E a mania, consagrada por
supremos aplicadores da lei, de instituir cotas para minorias raciais, na
suposição de que, primeiro se trata de minorias, segundo que só por essa via as
minorias que não são minorias poderão enfrentar a concorrência com as
verdadeiras minorias de selecionados pelo mérito? Existe algo mais contrário ao
teste de Bastiat do que isso? O que se vê é a “justiça” feita aos que não
tiveram oportunidades na vida, por alguma deficiência herdada do meio social,
da formação educacional, enfim, das diferenças que caracterizam nossa
sociedade; o que não se vê, é a injustiça feita com quem não fez nada além de
estudar e se preparar para um concurso qualquer, e que de repente se vê
preterido por um cota racial de algum tipo. Existe injustiça maior do que a
denegação dos direitos individuais de alguém, em nome de obscuros “direitos
coletivos”, que não são exatamente coletivos, já que acabam beneficiando um
outro indivíduo, tão individual quanto o primeiro?
Os exemplos poderiam ser
multiplicados infinitamente, mas eu termino por uma perfeita manifestação do
inconsciente coletivo que pretende beneficiar concretamente determinados grupos
de pessoas, mas que não vê, como prejudica a todos, igualmente. Eles existem e
se multiplicam no Brasil, infelizmente. Se trata da “bondade” feita por
políticos com o dinheiro privado, e que consiste em assegurar meia entrada ou
entrada livre para estudantes ou idosos em várias categorias de espetáculos ou
serviços, a começar por cinemas e teatros, espetáculos musicais ou esportivos,
transportes coletivos e muitas outras áreas que não cabe detectar aqui. Os
políticos acreditam, realmente, que estão beneficiando essas categorias? Eles
são ingênuos de acreditar no que se vê? Nunca pararam para considerar o que não
se vê? Que o preço das meias entradas ou das prestações gratuitas de um serviço
qualquer contribui para que o preço médio pago por todos seja bem mais caro na
ausência dessas políticas, ou que se acaba induzindo à sobre-utilização de
determinados serviços – pode ser até no setor de saúde – que de outra forma
poderiam funcionar de modo muito mais racional, e econômico, para o conjunto da
população, na ausência desses “estímulos” e subsídios perfeitamente idiotas.
Existe bem mais, do lado
que não se vê, do que esse custo acrescido nas prestações que todos pagam, custo
incorrido até pelos que não se utilizam desses ou de outros serviços. Se trata
da demanda dos empresários afetados pela redução ou gratuidade no sentido de obter determinadas “compensações”

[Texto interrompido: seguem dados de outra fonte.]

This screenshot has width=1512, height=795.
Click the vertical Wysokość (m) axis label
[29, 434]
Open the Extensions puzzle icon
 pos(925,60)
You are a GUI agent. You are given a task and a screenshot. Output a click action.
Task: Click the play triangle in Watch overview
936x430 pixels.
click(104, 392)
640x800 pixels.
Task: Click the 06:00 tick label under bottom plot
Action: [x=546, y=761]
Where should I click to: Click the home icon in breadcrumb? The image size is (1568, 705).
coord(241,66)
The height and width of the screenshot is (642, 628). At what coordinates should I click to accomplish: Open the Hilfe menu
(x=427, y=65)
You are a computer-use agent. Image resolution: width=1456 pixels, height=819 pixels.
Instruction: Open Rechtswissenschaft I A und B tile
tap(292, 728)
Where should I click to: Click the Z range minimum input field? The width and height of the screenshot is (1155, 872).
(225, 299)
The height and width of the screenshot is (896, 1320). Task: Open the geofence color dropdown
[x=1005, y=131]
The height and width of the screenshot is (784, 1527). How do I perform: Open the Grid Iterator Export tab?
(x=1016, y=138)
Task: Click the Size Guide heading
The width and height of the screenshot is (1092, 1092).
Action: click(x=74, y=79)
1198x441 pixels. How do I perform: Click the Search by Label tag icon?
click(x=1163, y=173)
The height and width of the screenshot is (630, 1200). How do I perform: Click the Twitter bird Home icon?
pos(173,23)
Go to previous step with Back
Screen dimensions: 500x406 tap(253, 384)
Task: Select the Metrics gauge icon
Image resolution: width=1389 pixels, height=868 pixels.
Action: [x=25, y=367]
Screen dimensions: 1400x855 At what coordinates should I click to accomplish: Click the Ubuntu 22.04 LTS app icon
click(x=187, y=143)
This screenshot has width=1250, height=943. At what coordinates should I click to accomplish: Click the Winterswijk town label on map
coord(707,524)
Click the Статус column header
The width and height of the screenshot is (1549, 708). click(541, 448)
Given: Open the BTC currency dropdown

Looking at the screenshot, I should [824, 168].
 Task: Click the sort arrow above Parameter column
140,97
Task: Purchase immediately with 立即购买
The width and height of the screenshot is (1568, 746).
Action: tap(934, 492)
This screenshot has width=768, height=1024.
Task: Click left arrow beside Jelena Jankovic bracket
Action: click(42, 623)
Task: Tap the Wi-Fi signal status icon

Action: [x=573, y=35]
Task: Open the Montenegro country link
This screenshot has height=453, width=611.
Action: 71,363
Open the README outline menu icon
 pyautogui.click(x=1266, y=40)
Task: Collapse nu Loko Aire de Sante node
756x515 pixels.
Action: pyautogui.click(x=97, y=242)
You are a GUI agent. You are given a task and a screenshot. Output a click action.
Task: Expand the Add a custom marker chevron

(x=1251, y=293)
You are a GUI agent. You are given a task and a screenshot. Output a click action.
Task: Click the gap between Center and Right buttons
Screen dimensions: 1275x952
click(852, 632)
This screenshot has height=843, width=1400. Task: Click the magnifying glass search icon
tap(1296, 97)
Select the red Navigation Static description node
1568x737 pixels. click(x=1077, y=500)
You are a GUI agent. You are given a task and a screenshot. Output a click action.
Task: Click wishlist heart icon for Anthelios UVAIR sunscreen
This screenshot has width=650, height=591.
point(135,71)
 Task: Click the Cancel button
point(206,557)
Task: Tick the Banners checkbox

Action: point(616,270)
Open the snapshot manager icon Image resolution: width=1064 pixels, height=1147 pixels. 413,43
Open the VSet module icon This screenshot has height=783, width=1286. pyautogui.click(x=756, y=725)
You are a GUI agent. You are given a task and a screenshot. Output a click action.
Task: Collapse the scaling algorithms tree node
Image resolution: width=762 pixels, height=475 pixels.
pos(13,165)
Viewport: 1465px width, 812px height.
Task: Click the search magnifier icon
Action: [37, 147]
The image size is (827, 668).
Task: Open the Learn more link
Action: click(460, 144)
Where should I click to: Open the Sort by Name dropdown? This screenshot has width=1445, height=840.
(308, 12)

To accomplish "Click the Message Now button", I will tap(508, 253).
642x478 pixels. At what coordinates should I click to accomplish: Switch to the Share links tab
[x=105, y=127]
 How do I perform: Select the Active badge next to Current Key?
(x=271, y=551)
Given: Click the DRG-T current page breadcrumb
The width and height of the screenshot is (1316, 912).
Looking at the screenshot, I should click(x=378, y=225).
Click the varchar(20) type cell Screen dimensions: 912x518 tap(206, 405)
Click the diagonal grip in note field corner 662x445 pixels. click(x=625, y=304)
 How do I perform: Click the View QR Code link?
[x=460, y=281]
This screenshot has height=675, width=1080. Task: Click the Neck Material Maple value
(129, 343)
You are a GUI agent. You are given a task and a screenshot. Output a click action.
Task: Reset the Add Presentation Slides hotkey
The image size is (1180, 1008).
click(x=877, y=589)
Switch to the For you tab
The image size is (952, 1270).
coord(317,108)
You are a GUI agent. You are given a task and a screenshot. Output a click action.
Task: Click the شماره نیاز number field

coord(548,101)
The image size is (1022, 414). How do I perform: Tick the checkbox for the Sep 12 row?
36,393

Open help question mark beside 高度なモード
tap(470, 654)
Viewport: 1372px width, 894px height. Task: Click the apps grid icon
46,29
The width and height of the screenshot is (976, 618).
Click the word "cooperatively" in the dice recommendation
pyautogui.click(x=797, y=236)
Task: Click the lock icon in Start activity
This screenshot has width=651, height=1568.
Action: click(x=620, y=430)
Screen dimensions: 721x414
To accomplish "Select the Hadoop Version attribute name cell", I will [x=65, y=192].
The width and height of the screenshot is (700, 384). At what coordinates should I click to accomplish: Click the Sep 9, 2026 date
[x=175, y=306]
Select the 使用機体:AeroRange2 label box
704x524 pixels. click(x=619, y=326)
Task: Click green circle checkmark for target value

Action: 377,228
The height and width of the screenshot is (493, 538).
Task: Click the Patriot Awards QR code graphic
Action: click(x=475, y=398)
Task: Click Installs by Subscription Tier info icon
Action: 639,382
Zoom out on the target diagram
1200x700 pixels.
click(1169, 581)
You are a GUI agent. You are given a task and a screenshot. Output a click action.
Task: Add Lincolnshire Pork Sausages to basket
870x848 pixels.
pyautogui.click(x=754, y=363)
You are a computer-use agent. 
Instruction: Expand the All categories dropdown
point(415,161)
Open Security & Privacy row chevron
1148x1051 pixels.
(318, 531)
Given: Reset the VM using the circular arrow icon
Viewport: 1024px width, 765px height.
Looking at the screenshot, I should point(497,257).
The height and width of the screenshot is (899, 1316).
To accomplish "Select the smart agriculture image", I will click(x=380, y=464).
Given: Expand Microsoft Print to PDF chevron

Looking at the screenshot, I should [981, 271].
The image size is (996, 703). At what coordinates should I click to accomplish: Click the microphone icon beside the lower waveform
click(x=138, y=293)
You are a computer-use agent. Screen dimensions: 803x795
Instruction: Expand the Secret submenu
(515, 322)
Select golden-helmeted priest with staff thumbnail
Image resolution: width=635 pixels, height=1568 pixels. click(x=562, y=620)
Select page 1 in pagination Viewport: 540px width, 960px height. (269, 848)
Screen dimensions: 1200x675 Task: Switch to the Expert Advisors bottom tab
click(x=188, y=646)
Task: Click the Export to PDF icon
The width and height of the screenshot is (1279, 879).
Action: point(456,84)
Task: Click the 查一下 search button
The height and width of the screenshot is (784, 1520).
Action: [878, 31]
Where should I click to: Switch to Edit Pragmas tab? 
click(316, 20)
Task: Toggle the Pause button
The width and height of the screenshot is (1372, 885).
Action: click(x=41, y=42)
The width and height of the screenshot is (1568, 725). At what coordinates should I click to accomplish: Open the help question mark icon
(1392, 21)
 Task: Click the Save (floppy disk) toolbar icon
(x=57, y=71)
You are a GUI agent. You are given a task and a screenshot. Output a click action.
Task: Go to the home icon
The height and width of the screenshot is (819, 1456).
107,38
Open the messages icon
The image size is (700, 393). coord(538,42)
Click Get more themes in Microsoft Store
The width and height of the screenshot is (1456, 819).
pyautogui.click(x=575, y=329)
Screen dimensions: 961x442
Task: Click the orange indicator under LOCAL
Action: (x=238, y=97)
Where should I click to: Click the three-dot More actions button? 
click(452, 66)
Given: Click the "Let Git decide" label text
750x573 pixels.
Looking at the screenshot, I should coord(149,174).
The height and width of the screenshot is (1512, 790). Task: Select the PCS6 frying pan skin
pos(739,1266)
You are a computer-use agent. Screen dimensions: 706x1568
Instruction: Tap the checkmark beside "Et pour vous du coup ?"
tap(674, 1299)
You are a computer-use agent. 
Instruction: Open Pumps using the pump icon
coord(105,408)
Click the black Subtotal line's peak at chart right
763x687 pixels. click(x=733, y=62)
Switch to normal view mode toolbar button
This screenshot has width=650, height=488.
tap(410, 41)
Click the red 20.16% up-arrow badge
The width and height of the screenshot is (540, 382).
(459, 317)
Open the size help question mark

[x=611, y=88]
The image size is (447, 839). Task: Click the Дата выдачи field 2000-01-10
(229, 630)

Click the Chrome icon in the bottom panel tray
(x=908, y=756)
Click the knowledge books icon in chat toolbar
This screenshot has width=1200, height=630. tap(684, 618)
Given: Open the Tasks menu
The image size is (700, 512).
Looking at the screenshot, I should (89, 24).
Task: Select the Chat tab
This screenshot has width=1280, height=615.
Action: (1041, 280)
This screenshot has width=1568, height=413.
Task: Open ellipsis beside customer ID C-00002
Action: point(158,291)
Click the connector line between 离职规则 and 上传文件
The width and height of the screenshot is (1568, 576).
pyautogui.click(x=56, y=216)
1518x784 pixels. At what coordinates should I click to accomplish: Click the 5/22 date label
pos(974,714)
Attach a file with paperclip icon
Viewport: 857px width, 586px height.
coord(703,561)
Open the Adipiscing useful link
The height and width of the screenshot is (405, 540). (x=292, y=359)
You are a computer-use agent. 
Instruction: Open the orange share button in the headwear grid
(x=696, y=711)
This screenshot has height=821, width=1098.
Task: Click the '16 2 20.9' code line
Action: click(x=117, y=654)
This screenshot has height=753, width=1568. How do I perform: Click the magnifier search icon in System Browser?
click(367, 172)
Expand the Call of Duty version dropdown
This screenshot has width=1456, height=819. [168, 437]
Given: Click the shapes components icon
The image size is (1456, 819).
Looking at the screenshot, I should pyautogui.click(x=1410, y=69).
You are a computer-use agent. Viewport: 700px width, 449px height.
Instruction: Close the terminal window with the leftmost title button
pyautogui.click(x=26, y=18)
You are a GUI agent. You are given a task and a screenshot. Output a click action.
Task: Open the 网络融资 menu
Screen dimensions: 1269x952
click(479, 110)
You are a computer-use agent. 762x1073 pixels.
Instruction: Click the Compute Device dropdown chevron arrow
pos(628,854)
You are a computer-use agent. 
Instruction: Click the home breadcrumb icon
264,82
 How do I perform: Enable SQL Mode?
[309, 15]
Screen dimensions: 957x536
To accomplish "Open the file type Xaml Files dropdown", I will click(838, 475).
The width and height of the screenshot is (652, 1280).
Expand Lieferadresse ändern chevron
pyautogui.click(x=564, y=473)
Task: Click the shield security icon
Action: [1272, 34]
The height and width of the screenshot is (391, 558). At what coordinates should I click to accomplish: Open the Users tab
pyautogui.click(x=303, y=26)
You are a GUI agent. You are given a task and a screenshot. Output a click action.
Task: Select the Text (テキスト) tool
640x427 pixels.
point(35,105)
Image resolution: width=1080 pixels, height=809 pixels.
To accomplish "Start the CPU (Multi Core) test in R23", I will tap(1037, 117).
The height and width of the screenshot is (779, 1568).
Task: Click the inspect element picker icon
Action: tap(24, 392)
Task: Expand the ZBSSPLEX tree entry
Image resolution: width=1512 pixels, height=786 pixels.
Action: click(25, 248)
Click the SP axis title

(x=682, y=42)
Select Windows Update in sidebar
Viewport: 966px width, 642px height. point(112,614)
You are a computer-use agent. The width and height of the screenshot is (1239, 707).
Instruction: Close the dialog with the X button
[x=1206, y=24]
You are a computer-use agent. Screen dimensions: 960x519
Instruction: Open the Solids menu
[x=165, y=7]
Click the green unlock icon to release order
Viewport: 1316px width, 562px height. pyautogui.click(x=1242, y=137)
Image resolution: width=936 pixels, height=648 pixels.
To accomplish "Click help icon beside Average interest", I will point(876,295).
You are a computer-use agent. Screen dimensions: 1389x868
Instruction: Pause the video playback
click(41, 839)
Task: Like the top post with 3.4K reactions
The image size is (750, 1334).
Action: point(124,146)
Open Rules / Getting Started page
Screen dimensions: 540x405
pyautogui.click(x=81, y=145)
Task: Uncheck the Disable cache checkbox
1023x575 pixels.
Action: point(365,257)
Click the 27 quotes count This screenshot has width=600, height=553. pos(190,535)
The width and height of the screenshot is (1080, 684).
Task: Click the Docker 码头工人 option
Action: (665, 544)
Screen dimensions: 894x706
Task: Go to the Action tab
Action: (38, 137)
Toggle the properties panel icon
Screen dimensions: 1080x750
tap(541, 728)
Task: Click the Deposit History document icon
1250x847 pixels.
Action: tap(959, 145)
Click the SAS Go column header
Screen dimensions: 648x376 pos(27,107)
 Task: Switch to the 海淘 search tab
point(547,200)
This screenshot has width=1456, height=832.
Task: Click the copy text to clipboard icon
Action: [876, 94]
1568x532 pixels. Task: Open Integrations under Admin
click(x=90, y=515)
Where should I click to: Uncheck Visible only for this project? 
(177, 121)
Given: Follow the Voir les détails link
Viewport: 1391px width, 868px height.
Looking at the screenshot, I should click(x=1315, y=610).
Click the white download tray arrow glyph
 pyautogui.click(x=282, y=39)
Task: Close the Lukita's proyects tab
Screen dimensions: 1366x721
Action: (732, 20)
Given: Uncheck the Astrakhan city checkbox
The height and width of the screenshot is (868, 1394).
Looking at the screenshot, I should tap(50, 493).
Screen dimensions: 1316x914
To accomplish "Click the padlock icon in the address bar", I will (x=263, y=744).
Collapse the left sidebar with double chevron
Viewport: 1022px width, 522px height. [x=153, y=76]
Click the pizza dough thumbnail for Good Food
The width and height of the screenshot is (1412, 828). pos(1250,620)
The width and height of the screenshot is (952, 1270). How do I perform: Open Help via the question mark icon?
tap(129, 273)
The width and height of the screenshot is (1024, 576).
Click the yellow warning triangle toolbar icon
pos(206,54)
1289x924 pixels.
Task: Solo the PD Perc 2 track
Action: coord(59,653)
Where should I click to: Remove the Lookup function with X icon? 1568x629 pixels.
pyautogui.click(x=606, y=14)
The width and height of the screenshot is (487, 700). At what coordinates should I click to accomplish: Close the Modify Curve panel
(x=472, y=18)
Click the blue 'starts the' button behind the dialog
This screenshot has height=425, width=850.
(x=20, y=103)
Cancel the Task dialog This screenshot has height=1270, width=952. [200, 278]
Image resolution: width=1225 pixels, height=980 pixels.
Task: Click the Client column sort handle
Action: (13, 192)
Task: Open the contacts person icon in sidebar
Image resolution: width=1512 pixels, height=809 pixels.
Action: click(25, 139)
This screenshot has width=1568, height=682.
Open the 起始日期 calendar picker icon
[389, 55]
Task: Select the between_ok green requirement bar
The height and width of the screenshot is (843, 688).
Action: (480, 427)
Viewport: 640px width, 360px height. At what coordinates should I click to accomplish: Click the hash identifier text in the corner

estatais (uma suspensão fiscal, por exemplo), ou então subsídios diretos à
manutenção do serviço. Existe aí, ademais do custo direto da medida em si, uma
imensa porta aberta para a corrupção, as combinações obscuras, a formação de
pequenos e grandes carteis, enfim, todo tipo de patifaria a partir da seleção
dos fornecedores de determinados serviços. O que não se vê é geralmente maior,
e muito mais prejudicial, do que o que se vê como benefício.
Quando é que os
brasileiros vão começar a prestar atenção no lado que não se vê da política
corrente?
Seria preciso,
provavelmente, organizar um curso elementar de Bastiat aplicado a todos os
candidatos a cargos públicos, e também aperfeiçoar a educação política dos
brasileiros. Mas esta, evidentemente, é tributária da educação em geral, aquela
que supostamente se aprende na escola e que deveria servir para a vida toda. A
julgar pelo constato quando ao estado atual – e próximo futuro – da educação no
Brasil, ousaria dizer que não existe a menor chance desse quadro ser modificado
para melhor no futuro previsível. Tenho razões para ser otimista, ao observar o
quadro lamentável de nossa educação pública – e privada, também, pois os
professores não são muito diferentes, com exceção das grandes escolas para
ricos – e concluir que não há nenhum risco de melhorias positivas qualquer que
seja o horizonte de nossas expectativas?
Quem tiver razões de
esperança, pode escrever algum ensaio para me contradizer.
Dresden, 2399: 2
Junho 2012.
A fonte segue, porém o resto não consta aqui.